- _WORK TO COMPLETE_:
Transcribe the records that follow, preserving every word.

****************************************

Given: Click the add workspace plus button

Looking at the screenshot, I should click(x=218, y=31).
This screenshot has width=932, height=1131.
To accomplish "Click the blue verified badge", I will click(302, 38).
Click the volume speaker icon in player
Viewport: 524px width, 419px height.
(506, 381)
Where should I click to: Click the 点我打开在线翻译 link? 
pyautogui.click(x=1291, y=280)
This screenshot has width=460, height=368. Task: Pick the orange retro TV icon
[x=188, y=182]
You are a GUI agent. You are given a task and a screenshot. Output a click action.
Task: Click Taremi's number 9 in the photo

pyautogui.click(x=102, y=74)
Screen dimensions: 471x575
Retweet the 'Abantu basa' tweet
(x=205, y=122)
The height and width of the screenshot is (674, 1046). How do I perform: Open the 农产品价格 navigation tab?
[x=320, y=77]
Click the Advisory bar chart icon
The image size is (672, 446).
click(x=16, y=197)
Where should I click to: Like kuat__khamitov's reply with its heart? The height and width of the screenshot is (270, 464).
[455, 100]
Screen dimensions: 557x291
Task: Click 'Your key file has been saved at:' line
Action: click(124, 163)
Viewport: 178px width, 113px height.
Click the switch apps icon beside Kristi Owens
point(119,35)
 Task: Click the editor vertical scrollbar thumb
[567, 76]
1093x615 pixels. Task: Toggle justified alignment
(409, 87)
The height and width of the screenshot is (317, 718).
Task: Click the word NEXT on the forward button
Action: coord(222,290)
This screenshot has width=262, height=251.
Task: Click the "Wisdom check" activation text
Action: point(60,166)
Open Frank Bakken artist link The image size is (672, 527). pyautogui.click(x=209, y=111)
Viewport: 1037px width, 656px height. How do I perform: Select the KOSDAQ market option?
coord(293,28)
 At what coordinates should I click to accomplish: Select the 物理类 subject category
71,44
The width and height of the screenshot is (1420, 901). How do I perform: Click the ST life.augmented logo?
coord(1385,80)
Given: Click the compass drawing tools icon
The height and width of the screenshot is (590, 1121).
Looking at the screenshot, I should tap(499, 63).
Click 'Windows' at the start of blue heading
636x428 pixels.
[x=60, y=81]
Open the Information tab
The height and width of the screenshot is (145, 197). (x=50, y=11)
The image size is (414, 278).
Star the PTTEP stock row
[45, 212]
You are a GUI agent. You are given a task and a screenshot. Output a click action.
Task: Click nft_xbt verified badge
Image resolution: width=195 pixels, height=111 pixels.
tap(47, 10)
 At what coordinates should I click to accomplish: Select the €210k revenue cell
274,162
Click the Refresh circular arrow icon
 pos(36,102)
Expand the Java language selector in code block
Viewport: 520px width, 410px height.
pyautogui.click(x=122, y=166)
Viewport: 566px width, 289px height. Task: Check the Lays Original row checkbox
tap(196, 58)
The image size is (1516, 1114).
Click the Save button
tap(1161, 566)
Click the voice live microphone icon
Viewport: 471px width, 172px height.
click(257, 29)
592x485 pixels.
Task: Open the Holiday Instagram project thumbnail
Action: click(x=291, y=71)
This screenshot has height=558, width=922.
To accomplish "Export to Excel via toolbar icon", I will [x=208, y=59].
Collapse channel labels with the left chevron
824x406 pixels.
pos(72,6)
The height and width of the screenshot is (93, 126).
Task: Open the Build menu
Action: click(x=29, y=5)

****************************************

- _TASK RESULT_:
Given: Click the add workspace plus button

Looking at the screenshot, I should click(x=218, y=31).
This screenshot has width=932, height=1131.
To accomplish "Click the blue verified badge", I will click(302, 38).
Click the volume speaker icon in player
Viewport: 524px width, 419px height.
(506, 381)
Where should I click to: Click the 点我打开在线翻译 link? 
pyautogui.click(x=1291, y=280)
This screenshot has width=460, height=368. Task: Pick the orange retro TV icon
[x=188, y=182]
You are a GUI agent. You are given a task and a screenshot. Output a click action.
Task: Click Taremi's number 9 in the photo

pyautogui.click(x=102, y=74)
Screen dimensions: 471x575
Retweet the 'Abantu basa' tweet
(x=205, y=122)
The height and width of the screenshot is (674, 1046). How do I perform: Open the 农产品价格 navigation tab?
[x=320, y=77]
Click the Advisory bar chart icon
The image size is (672, 446).
click(x=16, y=197)
Where should I click to: Like kuat__khamitov's reply with its heart? The height and width of the screenshot is (270, 464).
[455, 100]
Screen dimensions: 557x291
Task: Click 'Your key file has been saved at:' line
Action: click(124, 163)
Viewport: 178px width, 113px height.
Click the switch apps icon beside Kristi Owens
point(119,35)
 Task: Click the editor vertical scrollbar thumb
[567, 76]
1093x615 pixels. Task: Toggle justified alignment
(409, 87)
The height and width of the screenshot is (317, 718).
Task: Click the word NEXT on the forward button
Action: coord(222,290)
This screenshot has width=262, height=251.
Task: Click the "Wisdom check" activation text
Action: point(60,166)
Open Frank Bakken artist link The image size is (672, 527). pyautogui.click(x=209, y=111)
Viewport: 1037px width, 656px height. How do I perform: Select the KOSDAQ market option?
coord(293,28)
 At what coordinates should I click to accomplish: Select the 物理类 subject category
71,44
The width and height of the screenshot is (1420, 901). How do I perform: Click the ST life.augmented logo?
coord(1385,80)
Given: Click the compass drawing tools icon
The height and width of the screenshot is (590, 1121).
Looking at the screenshot, I should tap(499, 63).
Click 'Windows' at the start of blue heading
636x428 pixels.
[x=60, y=81]
Open the Information tab
The height and width of the screenshot is (145, 197). (x=50, y=11)
The image size is (414, 278).
Star the PTTEP stock row
[45, 212]
You are a GUI agent. You are given a task and a screenshot. Output a click action.
Task: Click nft_xbt verified badge
Image resolution: width=195 pixels, height=111 pixels.
tap(47, 10)
 At what coordinates should I click to accomplish: Select the €210k revenue cell
274,162
Click the Refresh circular arrow icon
 pos(36,102)
Expand the Java language selector in code block
Viewport: 520px width, 410px height.
pyautogui.click(x=122, y=166)
Viewport: 566px width, 289px height. Task: Check the Lays Original row checkbox
tap(196, 58)
The image size is (1516, 1114).
Click the Save button
tap(1161, 566)
Click the voice live microphone icon
Viewport: 471px width, 172px height.
click(257, 29)
592x485 pixels.
Task: Open the Holiday Instagram project thumbnail
Action: click(x=291, y=71)
This screenshot has height=558, width=922.
To accomplish "Export to Excel via toolbar icon", I will [x=208, y=59].
Collapse channel labels with the left chevron
824x406 pixels.
pos(72,6)
The height and width of the screenshot is (93, 126).
Task: Open the Build menu
Action: click(x=29, y=5)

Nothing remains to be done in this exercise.